Variation is among the most important concepts in statistics, so this is among the most important exercises. First, to reiterate the concepts intuitively, and then we will work out examples that will let us calculate variation.

Variation refers to the amount that scores vary among themselves. Intuitively, scores that are relatively close together have low measures of variation, whereas scores that are spread further apart have a larger measure of variation. The standard deviation is an especially useful measure of variation, and it is important to understand how to calculate the standard deviation and, of course, how to interpret what that calculation means. We derive the formula through a series of steps below; to begin with, think of the mean of a set of scores, something we calculated in the examples above, and the standard deviation as a measure of variation of scores around the mean. 

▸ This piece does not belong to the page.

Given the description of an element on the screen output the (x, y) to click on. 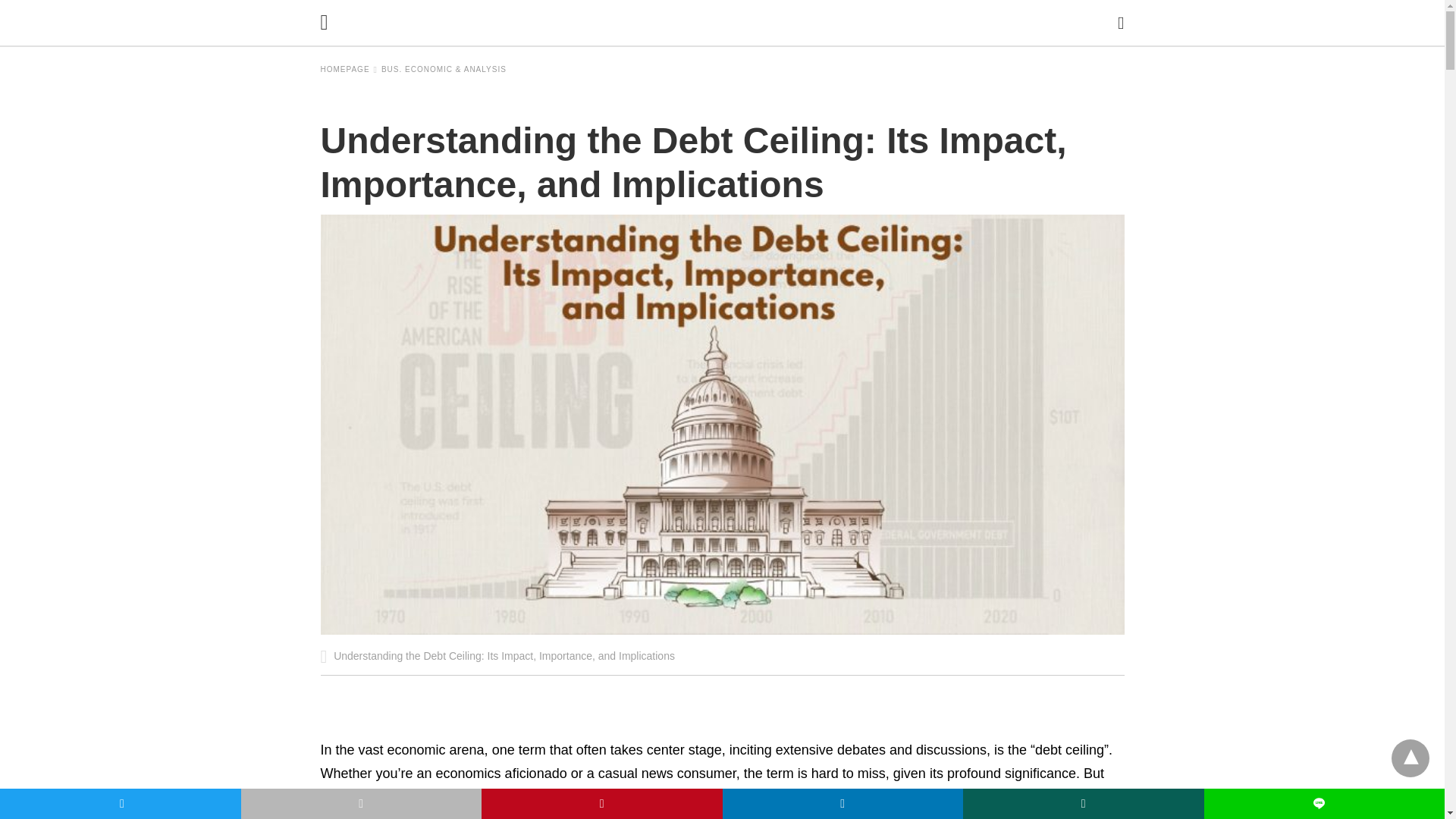
LiteracyBase (725, 22)
Homepage (348, 69)
HOMEPAGE (348, 69)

Like the mean, standard deviation has a numpy function available. However, let's avoid using that this time in order to understand what goes into the calculation of the standard deviation! Remember: "root mean square of deviations from average"

In [None]:
# Find the standard deviation of principal_age
# First, find the mean:
principal_mean = ...

# Next, create an array of all the ages minus the mean ("deviations")
principal_deviations = ...

#Next, square the deviations:
principal_squared = ...

#Find the average of the squared deviations ("variance"):
principal_variance = ...

#Take the square root to get to the standard deviation.
principal_std = ...
principal_std

In [None]:
# Compare your result to what numpy gives you. If they're different, what Python quirk could be causing this?
np.std(principal_age)

Now, the same process for the age of the first child.

In [None]:
# Find the standard deviation of child_age
# First, find the mean:
child_mean = ...

# Next, create an array of all the ages minus the mean ("deviations")
child_deviations = ...

#Next, square the deviations:
child_squared = ...

#Find the average of the squared deviations ("variance"):
child_variance = ...

#Take the square root to get to the standard deviation.
child_std = ...
child_std

In [None]:
#Again, compare your result:
np.std(child_age)

How would you compare the two standard deviations? How do these compare to the standard deviation calculated in the textbook, with height data, a similar type of variable as age?

Exercises:

/1/ Using the formula for the textbook for Chebychev's inequality -- the proportion in the range “average ± 2 SDs” is at least 1 - 1/4 = 0.75; the proportion in the range “average ± 3 SDs” is at least 1 - 1/9 ≈ 0.89 – would you say that this is insightful for the type of values we looked at in the examples above? Do we learn more about sales or about age? Put differently, what do we learn about the sales with information on the age of the principle slave, and what do we do with all those 99s?

/2/ Pick a variable of interest that we have not explored together, and calculate the mean, median and standard deviation. Calculate the so-called z-score using the formula from the textbook, and consider what the score tells you. 


In [None]:
# Begin exercises here, feel free to use as many cells as you find useful.